TAPAS.network | 17 July 2023 | Commentary | John Dales

The Urban SUVs: Too big for their boots, dangerous to others – and not paying their fair share either

John Dales

A growing number of cars in urban areas are simply not right for the places they move around and park in, says John Dales. Whether it is space-take, road danger, emissions or congestion, large cars like SUVs are even more of a problem than conventionally-sized cars, and they are not paying appropriate charges for the trouble they cause. It’s something on which action is needed, and which some authorities are, encouragingly, starting to tackle.

SAFE AND HEALTHY STREETS campaigners and advocates of more liveable neighbourhoods often make a point of taking issue with the way we talk about vehicle crashes or collisions. News reporting and even official documents often feature phrases like “A car collided with the side of a house” or “Cyclist hit by truck”, where the impression is given (however unwittingly) that no responsible human was involved as driver, and that the offending vehicle somehow did something all of its own accord.

I am generally sympathetic with this line of thinking, since failure to mention the role of the driver tends to diminish the likely importance of human agency in the incident, in the same way as calling crashes ‘accidents’ does. That’s not to say, however, that the nature of the vehicle is not important too. Indeed, a tragic case last week – which you have almost certainly read or heard about – has rightly put a focus on the particular type of vehicle, as much as the driver.

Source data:
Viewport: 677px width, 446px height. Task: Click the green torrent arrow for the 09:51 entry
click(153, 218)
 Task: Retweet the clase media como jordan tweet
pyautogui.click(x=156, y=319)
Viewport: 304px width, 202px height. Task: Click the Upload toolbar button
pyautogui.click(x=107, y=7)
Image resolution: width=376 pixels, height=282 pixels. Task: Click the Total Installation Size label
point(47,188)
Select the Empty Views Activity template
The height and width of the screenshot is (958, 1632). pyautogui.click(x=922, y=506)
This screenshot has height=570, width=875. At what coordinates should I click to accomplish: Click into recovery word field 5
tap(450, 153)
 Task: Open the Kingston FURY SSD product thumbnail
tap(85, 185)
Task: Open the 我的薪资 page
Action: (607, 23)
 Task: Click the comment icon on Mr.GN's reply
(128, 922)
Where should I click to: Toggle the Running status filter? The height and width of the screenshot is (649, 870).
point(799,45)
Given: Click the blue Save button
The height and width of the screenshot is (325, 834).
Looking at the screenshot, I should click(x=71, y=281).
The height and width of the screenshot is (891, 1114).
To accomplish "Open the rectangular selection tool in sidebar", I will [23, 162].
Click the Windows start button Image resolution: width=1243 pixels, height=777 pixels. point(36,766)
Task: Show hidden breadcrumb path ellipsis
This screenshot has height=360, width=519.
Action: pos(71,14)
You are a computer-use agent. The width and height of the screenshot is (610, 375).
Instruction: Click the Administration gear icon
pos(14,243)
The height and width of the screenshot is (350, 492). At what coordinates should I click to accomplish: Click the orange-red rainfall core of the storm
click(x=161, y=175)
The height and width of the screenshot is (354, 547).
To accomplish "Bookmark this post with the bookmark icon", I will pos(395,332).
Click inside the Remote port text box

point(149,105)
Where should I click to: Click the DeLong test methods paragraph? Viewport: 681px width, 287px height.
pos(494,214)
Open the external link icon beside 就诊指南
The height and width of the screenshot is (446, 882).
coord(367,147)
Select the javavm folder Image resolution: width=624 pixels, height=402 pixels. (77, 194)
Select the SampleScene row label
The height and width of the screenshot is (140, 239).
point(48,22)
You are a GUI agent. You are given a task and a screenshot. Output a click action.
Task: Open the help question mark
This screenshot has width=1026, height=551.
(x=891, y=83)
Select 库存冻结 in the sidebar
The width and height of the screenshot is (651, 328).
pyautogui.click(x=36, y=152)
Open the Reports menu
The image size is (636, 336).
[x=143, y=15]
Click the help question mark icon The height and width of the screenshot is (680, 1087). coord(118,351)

Task instructions:
**a)** According to the commentary, in which four respects are large cars like SUVs even more of a problem than conventionally-sized cars?
**b)** Revise the commentary from "SAFE AND HEALTHY" up to and including "its own accord.", replacing "News reporting" with "Media coverage".
Rely solely on the commentary when responding.

Response list:
**a)** Space-take, road danger, emissions and congestion.

**b)**
SAFE AND HEALTHY STREETS campaigners and advocates of more liveable neighbourhoods often make a point of taking issue with the way we talk about vehicle crashes or collisions. Media coverage and even official documents often feature phrases like “A car collided with the side of a house” or “Cyclist hit by truck”, where the impression is given (however unwittingly) that no responsible human was involved as driver, and that the offending vehicle somehow did something all of its own accord.